Tuesday, March 2, 2010

Stereotypes and such...

I think that one of the most interesting things that I found in chapter 5 was the section on sexism and gender stereotypes. First of all let's define these two things. Sexism is basically a prejudice based on gender, for example simply the dichonomous male vs. female. Stereotypes are beliefs that certain groups, not just race related, are defined and thought of through certain traits. 
I am currently taking a class called Feminist Positions, and have been exposed to many different "positions," meaning different nationalities and races, on these issues of sexism and stereotyping of gender. Perhaps the most interesting thing that I have come across in this class is the idea the gender is socially constructed. For example, boys are boys because we dress them in blue and give them trucks to play with and vice versa. I don't know if I necessarily believe in this theory but when I was reading the text this was the first thing that came to mind.
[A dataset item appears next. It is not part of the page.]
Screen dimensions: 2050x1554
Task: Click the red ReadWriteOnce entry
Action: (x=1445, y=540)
In the text it states the various qualities deemed masculine or feminine and the first thing that came to mind was this idea that these qualities, as well as some of the other stereotypes that are associated with men or women, can possibly be taught during childhood. 
I think that these gender stereotyping ideas are best personified by some of my experiences growing up in a predominately hispanic society in McAllen, Texas which rides the border to Mexico near the southern most point in Texas. One of the biggest examples of gender stereotyping that I have witnessed happen during my freshman year of high school. My best friend is part of one of the most extreme Mexican families I have ever seen. With that in mind, the patriarchal layout of the family is what makes this story so important. Her dad didn't allow either of his two daughters to date until they were juniors, but my best friend started dating in her freshman year. When he found out he blew up and demanded that she break up with him. Although that in itself that was bad, the interesting thing was that her older brother had absolutely no curfew and more importantly no dating restrictions. I guess reading some of this material and material from some of my other classes really shed new light on some of those things that happened while I lived in McAllen. 
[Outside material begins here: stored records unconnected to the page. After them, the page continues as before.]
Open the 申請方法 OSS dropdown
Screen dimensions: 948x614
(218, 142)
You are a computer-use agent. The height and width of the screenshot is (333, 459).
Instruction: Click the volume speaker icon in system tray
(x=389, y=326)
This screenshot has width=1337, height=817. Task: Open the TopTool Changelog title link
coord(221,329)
Kassin, S., Fein, S., & Markus, H. R. (2008). In Social Psychology (7th ed., pp.154-160). Boston: Houghton Mifflin Company


  1. I've taken some sociology classes as well as developmental psychology, and I definitely think that gender and gender roles are socially constructed. It starts when you are a baby and your parents dress you in a pink dress, so even though you don't have any hair, people will know that you're a girl and not a boy. Its really interesting stuff to think about

  2. It's interesting that you mention the different treatment of your friend from her brother. I, as my dad's only daughter, was not allowed to see R-rated movies (he didn't even like me to see them after I turned 17!) and I had to take Cotillion classes. Did my brother ever have to take these awful dancing/etiquette classes? Of course not! And he got to see R-rated movies from the time he was about 13.
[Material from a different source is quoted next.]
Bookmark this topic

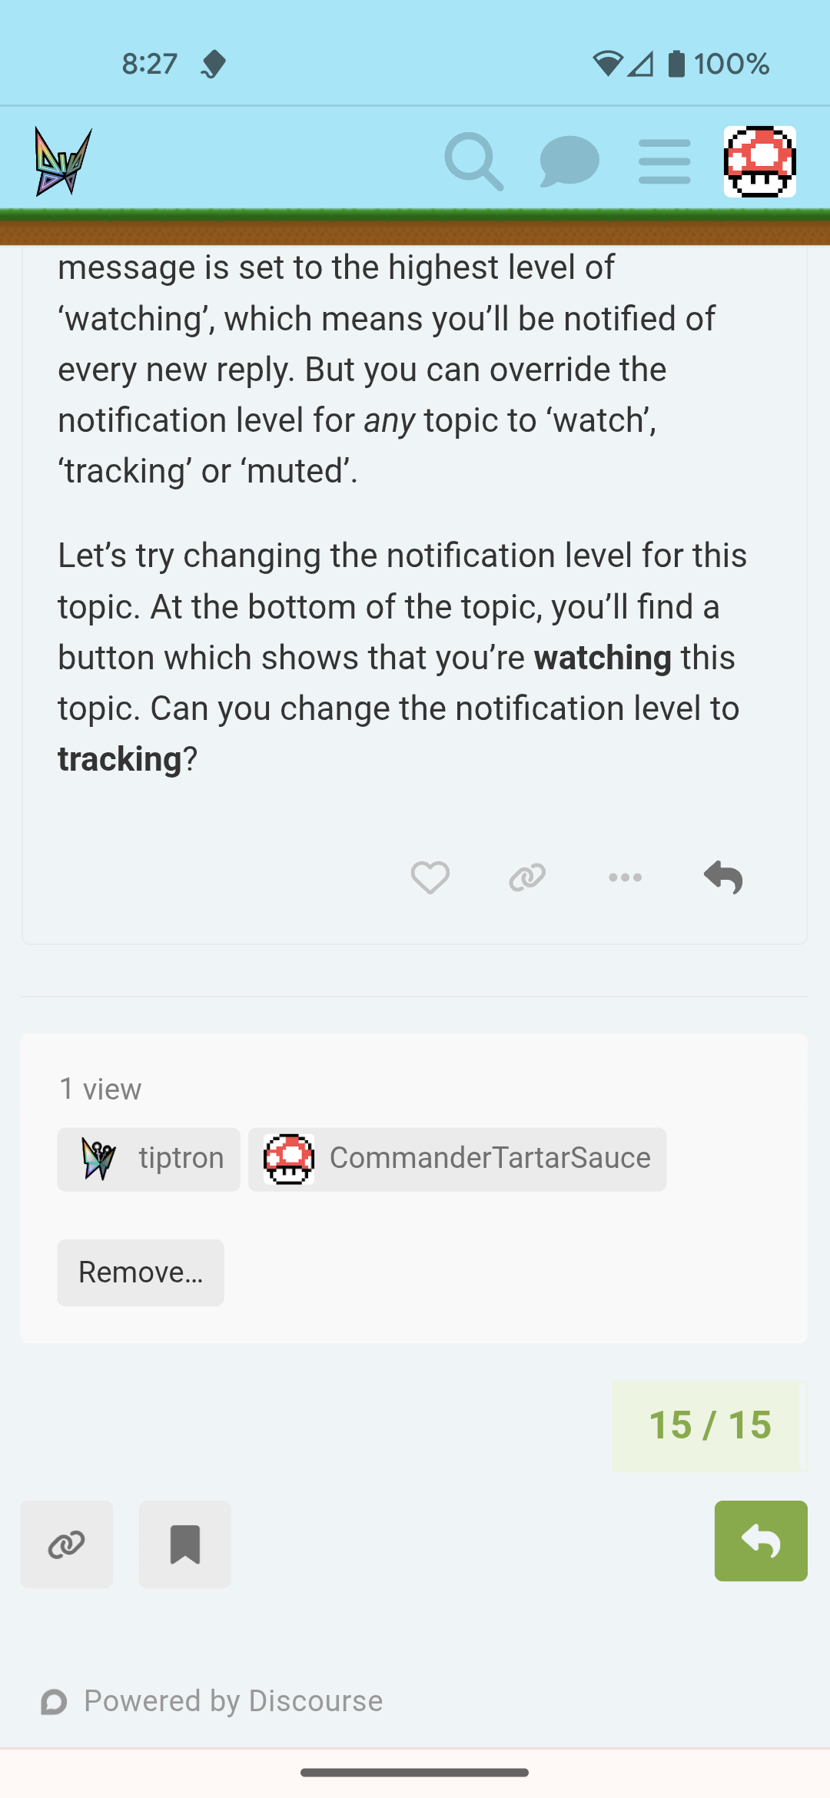point(184,1544)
  3. Though, some people have had the same experience with sexism, I know someone who didn't have that. My friend has an older sister who had no curfew and could do whatever she wanted. But when she was living at home with them she was not allowed to do anything. She even had a curfew for the times she was allowed out. When she did go out she never got into trouble or did anything wrong, but her older sister was constantly in trouble. She also moved out to live with a friend her senior year of high school. So tell me how any of that makes sense. They are only a year apart.